Por: Jonas | 18 Fevereiro 2013
Vivemos numa ditadura ou numa democracia? A pergunta tem, para o ensaísta francês Hervé Kempf (foto), uma resposta sem concessões: as sociedades ocidentais caminham para a ditadura. Os modelos que regem atualmente as sociedades democráticas do Ocidente são de fachadas, que apenas obedecem a um amo: o sistema financeiro. Seu poder absoluto sobre todas as coisas não apenas cria desigualdades abismais, entre os indivíduos, com também, sobretudo, levou o planeta a uma crise ecológica que coloca em risco a continuação da espécie humana.
Essa é a tese central do último livro pelo qual Hervé Kempf encerra a trilogia iniciada com dois livros famosos: “Como os ricos destroem o planeta” e “Para salvar o planeta, livrem-se do capitalismo”. O livro que encerra esta série é, desde o título, uma declaração de guerra contra aqueles que usam a democracia para se enriquecer: “Basta da oligarquia, viva a democracia”. O cenário que Hervé Kempf descreve é uma exata radiografia do mundo contemporâneo: os grandes meios de comunicação são controlados pelo capital, os lobbies secretos decidem sobre o destino de milhões de pessoas, passando por cima da vontade popular expressa nas urnas, a cultura das finanças e sua impunidade radical ditam as políticas contra o bem comum.
Em resumo, uma casta de poderosos desfaz a democracia, ao mesmo tempo em que destrói o planeta. Kempf explica que, para viver em paz e assumir os desafios do século XXI, é preciso restaurar a democracia. Isso impõe uma necessidade: desmascarar a oligarquia para apresentá-la da forma como ela é, ou seja, um regime que aponta para a manutenção dos privilégios de uma casta em detrimento das urgências sociais e ecológicas. O livro de Hervé Kempf reatualiza uma ideia potente e inovadora, cujas primeiras formulações se remontam aos anos 1970: é impossível pensar a democracia e o futuro da humanidade, caso não se inclua a ecologia como fator de regulação da mesma democracia.

Dados fornecidos ▸
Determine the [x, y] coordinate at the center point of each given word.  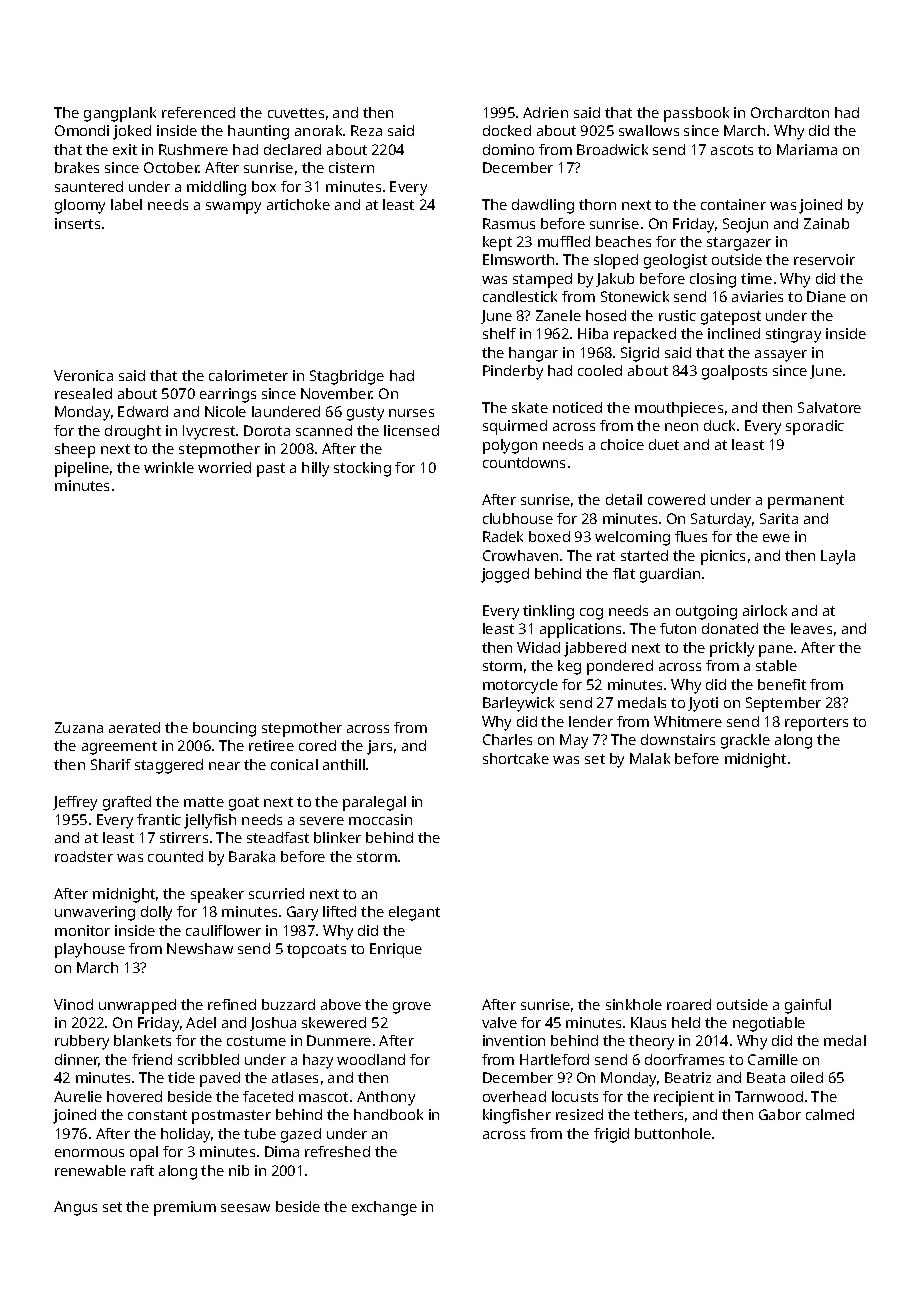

Instruções ▸
1. Diga se cada afirmação concorda com o texto sobre o livro de Hervé Kempf. Responda sim ou não e cite as palavras do texto que decidem a questão.
(a) Para Kempf, as sociedades ocidentais estão indo em direção à ditadura.
(b) O livro comentado é o primeiro da trilogia de Kempf.
(c) As primeiras formulações da ideia retomada pelo livro são dos anos 1980.
2. Responda, por favor, às perguntas abaixo com base no texto sobre o livro de Hervé Kempf.
(a) Qual é a nacionalidade de Hervé Kempf?
(b) Qual é o título do livro que encerra a trilogia?
(c) Segundo Kempf, o que é preciso restaurar para viver em paz e assumir os desafios do século XXI?
3. Retome o texto sobre o livro de Hervé Kempf a partir do ponto em que ele termina.

Respostas escritas ▸
1.
(a) Sim: "as sociedades ocidentais caminham para a ditadura".
(b) Não: "o último livro pelo qual Hervé Kempf encerra a trilogia".
(c) Não: "cujas primeiras formulações se remontam aos anos 1970".

2.
(a) Francês.
(b) "Basta da oligarquia, viva a democracia".
(c) A democracia.

3.
A entrevista é de Eduardo Febbro, publicada no jornal Página/12, 18-02-2013. A tradução é do Cepat.
Eis a entrevista.
Você demonstra, com inumeráveis exemplos, como o mundo vai escorregando para uma espécie de regime autoritário, cujo único propósito é manter os privilégios de uma casta, a oligarquia. Isso o leva a uma conclusão social e politicamente dramática: o possível fim da democracia.
A oligarquia é a definição de um regime político. A oligarquia é um conceito inventado pelos gregos nos séculos IV e V antes de Cristo. Os gregos definiram as formas segundo as quais as sociedades humanas podiam ser governadas: a ditadura, o despotismo, a monarquia, a tirania, a democracia, que é o poder do povo para o povo e pelo povo, e depois definiram outra forma de governo que é precisamente a oligarquia. A oligarquia é o poder nas mãos de poucos. Então, o que eu digo é que, ao menos na Europa, estamos escorregando para a oligarquia. O sistema político atual faz com que um grupo de poucos atribua seus critérios ao resto da sociedade.
Você sugere que estamos numa fase de pós-democracia em que, com o objetivo de se manter no poder, a oligarquia mantém a ficção democrática.
A oligarquia repete, sem descanso, que estamos na democracia e que tudo é perfeito. É uma ficção. Até os intelectuais se esqueceram do conceito de oligarquia e contribuem para alimentar a ficção. Todos os intelectuais em sintonia ideológica com o capitalismo mantiveram a ideia segundo a qual só existam duas alternativas: a democracia ou o totalitarismo. Isso podia ser aceito, inicialmente, em dois exemplos: nos anos 1930, com Hitler, ou nos anos 1950 ou 1960, com a União Soviética. Podia-se dizer que era preciso optar entre a democracia e essas duas ditaduras. Contudo, isto acabou. Desde a queda do Muro de Berlim, em 1989, e o afundamento da União Soviética, passamos a outra ordem. Entretanto, os intelectuais que estão a serviço do capitalismo persistiram na ideia segundo a qual existem apenas dois caminhos: a ditadura ou a democracia. Por isso, é importante que o conceito de oligarquia esteja bastante presente para entender que, progressivamente, a democracia nos foi roubada.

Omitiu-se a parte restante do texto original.